**Exercise goal**. Only the lines from the one with "This screenshot has height=567, width=1280." onward are wanted, through the last line of the entries, set down exactly.

Saved data entries
Segment Open
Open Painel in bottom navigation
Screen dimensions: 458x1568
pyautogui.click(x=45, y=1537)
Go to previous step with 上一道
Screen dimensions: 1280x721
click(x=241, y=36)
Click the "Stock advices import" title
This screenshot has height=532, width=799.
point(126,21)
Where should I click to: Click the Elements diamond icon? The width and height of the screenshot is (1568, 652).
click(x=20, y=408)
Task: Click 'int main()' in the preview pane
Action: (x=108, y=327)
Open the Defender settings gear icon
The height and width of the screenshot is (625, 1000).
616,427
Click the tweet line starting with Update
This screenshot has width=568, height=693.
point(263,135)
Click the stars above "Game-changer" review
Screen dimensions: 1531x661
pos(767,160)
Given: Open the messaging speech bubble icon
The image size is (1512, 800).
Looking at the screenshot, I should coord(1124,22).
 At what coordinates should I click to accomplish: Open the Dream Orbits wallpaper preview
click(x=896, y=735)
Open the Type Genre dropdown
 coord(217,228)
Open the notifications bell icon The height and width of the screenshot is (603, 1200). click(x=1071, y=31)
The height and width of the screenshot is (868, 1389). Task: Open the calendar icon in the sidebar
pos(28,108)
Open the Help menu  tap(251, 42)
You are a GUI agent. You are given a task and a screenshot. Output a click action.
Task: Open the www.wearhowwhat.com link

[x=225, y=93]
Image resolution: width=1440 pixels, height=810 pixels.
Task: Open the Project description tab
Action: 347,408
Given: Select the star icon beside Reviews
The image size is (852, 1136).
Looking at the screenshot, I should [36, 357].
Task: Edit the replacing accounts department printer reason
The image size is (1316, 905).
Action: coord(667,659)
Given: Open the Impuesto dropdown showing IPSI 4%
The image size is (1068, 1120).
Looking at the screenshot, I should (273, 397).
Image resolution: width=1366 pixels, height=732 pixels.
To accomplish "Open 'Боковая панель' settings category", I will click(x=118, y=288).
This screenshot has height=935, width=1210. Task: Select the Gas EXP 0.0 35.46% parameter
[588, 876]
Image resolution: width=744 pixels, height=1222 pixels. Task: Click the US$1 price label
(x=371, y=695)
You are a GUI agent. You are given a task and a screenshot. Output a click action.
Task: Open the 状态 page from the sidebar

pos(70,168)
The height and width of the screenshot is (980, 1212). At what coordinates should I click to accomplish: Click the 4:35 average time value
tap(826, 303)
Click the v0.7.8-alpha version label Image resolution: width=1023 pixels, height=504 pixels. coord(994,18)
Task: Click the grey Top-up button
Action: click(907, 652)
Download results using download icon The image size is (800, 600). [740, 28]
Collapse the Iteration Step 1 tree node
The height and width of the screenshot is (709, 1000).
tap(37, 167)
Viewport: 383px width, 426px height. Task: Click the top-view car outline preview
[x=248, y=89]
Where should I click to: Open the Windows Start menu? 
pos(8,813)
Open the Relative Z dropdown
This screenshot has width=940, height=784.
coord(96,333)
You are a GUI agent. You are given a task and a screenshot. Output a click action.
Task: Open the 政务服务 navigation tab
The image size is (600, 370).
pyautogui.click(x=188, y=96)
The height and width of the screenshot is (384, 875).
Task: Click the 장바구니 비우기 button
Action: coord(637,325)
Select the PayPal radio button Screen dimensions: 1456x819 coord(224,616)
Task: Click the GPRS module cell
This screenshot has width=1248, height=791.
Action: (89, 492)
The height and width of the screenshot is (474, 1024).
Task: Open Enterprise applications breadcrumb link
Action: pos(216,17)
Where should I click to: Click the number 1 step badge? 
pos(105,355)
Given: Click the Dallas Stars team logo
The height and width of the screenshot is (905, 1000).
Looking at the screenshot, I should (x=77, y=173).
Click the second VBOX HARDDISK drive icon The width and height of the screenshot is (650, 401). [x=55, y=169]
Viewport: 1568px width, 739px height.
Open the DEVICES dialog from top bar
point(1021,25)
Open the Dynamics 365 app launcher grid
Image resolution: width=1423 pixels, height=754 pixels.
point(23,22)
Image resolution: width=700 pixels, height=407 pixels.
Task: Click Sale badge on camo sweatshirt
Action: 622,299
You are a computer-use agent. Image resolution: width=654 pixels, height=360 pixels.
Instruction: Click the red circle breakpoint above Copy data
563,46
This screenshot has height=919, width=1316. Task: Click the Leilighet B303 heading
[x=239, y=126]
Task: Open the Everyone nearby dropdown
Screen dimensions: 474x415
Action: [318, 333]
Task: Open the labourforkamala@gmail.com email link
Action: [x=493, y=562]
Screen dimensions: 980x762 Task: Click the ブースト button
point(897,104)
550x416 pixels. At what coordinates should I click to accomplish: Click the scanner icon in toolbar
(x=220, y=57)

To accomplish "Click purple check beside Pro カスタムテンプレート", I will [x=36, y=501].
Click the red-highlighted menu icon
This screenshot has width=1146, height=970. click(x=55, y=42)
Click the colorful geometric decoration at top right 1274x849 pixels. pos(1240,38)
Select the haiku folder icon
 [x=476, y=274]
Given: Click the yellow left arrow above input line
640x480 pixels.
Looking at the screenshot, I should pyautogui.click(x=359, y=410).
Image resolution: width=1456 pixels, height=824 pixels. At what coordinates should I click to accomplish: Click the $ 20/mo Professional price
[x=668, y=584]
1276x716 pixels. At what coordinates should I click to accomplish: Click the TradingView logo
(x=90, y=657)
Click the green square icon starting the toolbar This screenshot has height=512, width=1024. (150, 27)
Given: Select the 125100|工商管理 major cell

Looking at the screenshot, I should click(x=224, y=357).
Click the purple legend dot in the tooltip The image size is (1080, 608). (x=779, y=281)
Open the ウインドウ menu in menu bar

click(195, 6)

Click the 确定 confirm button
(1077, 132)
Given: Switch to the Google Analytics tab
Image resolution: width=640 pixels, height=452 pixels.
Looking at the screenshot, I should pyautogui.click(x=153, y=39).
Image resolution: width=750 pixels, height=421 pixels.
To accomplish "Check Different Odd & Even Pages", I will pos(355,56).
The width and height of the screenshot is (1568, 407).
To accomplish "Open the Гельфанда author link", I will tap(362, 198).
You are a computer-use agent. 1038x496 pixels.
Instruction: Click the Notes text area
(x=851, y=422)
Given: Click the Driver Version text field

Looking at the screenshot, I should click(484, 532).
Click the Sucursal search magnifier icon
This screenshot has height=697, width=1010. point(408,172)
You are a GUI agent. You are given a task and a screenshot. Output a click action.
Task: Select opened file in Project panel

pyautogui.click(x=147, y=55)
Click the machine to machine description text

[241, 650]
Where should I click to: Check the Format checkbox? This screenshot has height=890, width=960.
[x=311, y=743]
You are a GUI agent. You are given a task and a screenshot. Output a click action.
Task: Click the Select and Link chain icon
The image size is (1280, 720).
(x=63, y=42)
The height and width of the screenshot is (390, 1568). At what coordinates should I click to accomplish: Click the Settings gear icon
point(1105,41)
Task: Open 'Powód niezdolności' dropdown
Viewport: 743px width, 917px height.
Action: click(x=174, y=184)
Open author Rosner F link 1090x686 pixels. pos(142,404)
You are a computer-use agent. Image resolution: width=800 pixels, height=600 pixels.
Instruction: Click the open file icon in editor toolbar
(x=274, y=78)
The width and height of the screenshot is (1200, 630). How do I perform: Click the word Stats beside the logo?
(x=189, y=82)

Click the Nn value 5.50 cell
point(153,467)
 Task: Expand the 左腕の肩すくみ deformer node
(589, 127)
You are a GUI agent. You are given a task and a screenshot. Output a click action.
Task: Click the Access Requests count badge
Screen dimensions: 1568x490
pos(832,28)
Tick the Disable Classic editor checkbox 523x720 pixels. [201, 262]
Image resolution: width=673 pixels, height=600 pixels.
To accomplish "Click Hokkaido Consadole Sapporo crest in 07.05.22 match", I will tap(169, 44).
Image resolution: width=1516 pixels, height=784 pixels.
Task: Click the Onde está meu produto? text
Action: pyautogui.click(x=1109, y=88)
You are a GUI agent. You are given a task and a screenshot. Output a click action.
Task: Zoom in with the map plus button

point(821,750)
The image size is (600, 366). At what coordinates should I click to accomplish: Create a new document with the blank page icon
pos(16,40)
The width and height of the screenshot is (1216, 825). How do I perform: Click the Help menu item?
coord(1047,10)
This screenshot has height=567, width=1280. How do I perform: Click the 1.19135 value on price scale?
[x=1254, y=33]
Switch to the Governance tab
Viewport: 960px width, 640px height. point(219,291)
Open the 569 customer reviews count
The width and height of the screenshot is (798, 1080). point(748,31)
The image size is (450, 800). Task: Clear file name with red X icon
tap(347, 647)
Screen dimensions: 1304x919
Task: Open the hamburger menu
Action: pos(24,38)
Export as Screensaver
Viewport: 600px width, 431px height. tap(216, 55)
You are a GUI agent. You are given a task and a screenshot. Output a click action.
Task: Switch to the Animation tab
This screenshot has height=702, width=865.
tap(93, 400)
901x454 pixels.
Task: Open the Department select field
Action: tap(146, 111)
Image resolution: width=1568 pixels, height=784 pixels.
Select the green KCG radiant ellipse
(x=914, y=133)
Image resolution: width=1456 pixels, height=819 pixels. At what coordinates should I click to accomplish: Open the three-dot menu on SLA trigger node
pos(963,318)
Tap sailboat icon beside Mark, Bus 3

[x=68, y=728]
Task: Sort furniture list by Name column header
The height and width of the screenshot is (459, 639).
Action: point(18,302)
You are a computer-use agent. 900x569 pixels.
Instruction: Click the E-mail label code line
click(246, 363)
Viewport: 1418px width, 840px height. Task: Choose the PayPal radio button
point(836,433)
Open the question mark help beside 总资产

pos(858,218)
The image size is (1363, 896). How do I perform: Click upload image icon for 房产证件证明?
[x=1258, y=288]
Segment Closed
**Result below**.
This screenshot has height=567, width=1280. How do I perform: Click the 1.19135 value on price scale?
[x=1254, y=33]
Switch to the Governance tab
Viewport: 960px width, 640px height. point(219,291)
Open the 569 customer reviews count
The width and height of the screenshot is (798, 1080). point(748,31)
The image size is (450, 800). Task: Clear file name with red X icon
tap(347, 647)
Screen dimensions: 1304x919
Task: Open the hamburger menu
Action: pos(24,38)
Export as Screensaver
Viewport: 600px width, 431px height. tap(216, 55)
You are a GUI agent. You are given a task and a screenshot. Output a click action.
Task: Switch to the Animation tab
This screenshot has height=702, width=865.
tap(93, 400)
901x454 pixels.
Task: Open the Department select field
Action: tap(146, 111)
Image resolution: width=1568 pixels, height=784 pixels.
Select the green KCG radiant ellipse
(x=914, y=133)
Image resolution: width=1456 pixels, height=819 pixels. At what coordinates should I click to accomplish: Open the three-dot menu on SLA trigger node
pos(963,318)
Tap sailboat icon beside Mark, Bus 3

[x=68, y=728]
Task: Sort furniture list by Name column header
The height and width of the screenshot is (459, 639).
Action: point(18,302)
You are a computer-use agent. 900x569 pixels.
Instruction: Click the E-mail label code line
click(246, 363)
Viewport: 1418px width, 840px height. Task: Choose the PayPal radio button
point(836,433)
Open the question mark help beside 总资产

pos(858,218)
The image size is (1363, 896). How do I perform: Click upload image icon for 房产证件证明?
[x=1258, y=288]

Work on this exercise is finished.